The nonprofit whose board governs OpenAI appears set to get a stake of about 27% in the restructured company, worth about $135 billion on paper, according to the analysis. Under the current structure, the nonprofit is in line to receive all profits generated by the for-profit arm after nearly $275 billion in profits are distributed to other shareholders.

The earliest investors in the for-profit arm—Khosla, the University of Michigan, Reid Hoffman’s foundation, Gmail creator Paul Buchheit and Y Combinator—will end up with a combined equity stake that’s in the low-single digits, according to a person with knowledge of the breakdown. That could be worth close to 1% of the restructured company, amounting to about $5 billion. (These investors put a combined $194 million in capital into the unit in 2019, according to disclosures made to investors.)

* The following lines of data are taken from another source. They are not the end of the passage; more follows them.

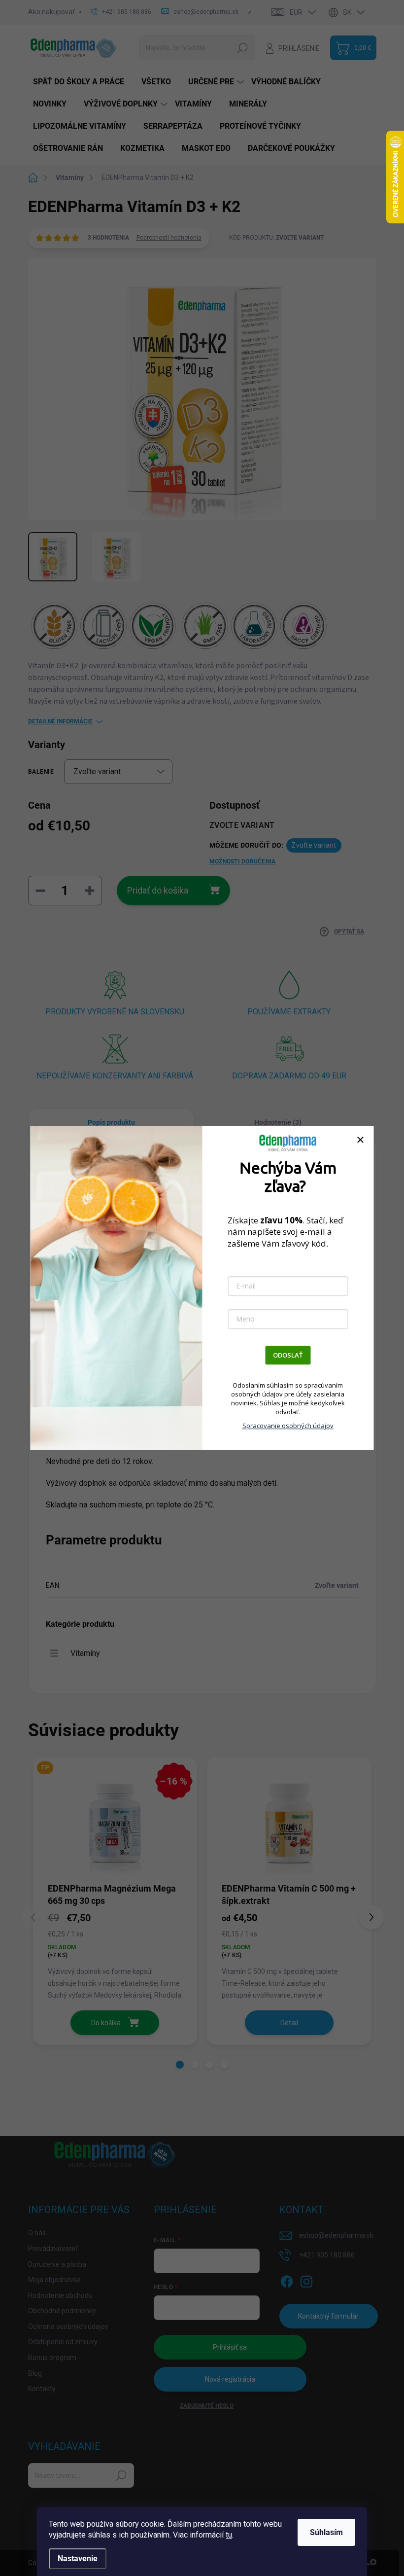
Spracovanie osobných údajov (288, 1425)
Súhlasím (326, 2532)
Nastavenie (78, 2558)
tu (229, 2535)
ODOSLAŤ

Some of the newest OpenAI shareholders also will own a significant slice. Shareholders of Io, the secretive hardware startup founded by ex-Apple designer Jony Ive, which OpenAI bought earlier this year for $5 billion in stock, will own about 1.6% of the proposed restructured version of OpenAI, according to documents seen by The Information. 

At a $500 billion valuation, that means investors including Thrive, Emerson Collective and SV Angel own a combined $7.75 billion of OpenAI—not a bad paper return for investors in a startup launched just a year ago!